This post is unfortunately a day late, but that does not lessen the importance of it. As a woman, I take great pride in annually recognizing and celebrating International Women’s Day – along with Women’s History Month as a whole. I am an avid supporter of ‘Shine Theory’, which is the practice of befriending successful women instead of viewing her as a potential enemy/competitor, as coined by Ann Friedman.
Thus, in this post I wanted to take a moment to recognize the women that I admire and who inspire me to be the best version of myself:
My mom – my mom is one of my best friends and one of the biggest influences on who I am as a person today. She has always been my biggest supporter and always made sure to help me feel as if I can do anything that I set my mind to. Growing up with a working mom, and seeing her equally contribute as much to our household as my dad is the reason why not working or having a future career was never an option for me. My mom is the ultimate matriarch – she does it all and makes it look so easy, even though I know that it’s far from easy. She is the strongest person I know, and I can only hope to harness even an ounce of that strength in my daily life.
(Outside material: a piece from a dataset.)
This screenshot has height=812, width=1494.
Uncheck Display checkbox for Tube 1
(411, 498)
My grandma – the central matriarch to our entire family. My grandma is one of the sweetest, most caring people you can ever meet. She is so kind-hearted and loving down to her core, it’s impossible not to adore her. I like to believe that I inherited a lot of my grandma’s genes, and one thing I try to emulate after her lead is her positivity. She likes to seek out the best in everyone and is a big believer in giving everyone a fair chance, something I believe to be a very admirable trait – especially in today’s world. My grandma has an affinity for angels, which is very fitting for her because if anyone in our family is destined to be an angel, it’s her.
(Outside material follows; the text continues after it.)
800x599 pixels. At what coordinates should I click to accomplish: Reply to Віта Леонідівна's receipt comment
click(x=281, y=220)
My friends – I have been lucky enough, over many years of trial and error, to assemble a core group of ladies who I know I can fully rely on in times of both happiness and crisis. Every female friendship I have is one that I cherish because I have grown to realize the importance of having female companions. The best kind of friendship is one where you feel like you can be freely be yourself without worry of any judgment and, most importantly, one where you can walk away from conversations feeling like your best self. I can safely say that I feel this security with every single one of my close female friends, and I treasure that so fiercely. I think my feelings about female friendships are best encapsulated by Ellie Goulding’s song “Army”.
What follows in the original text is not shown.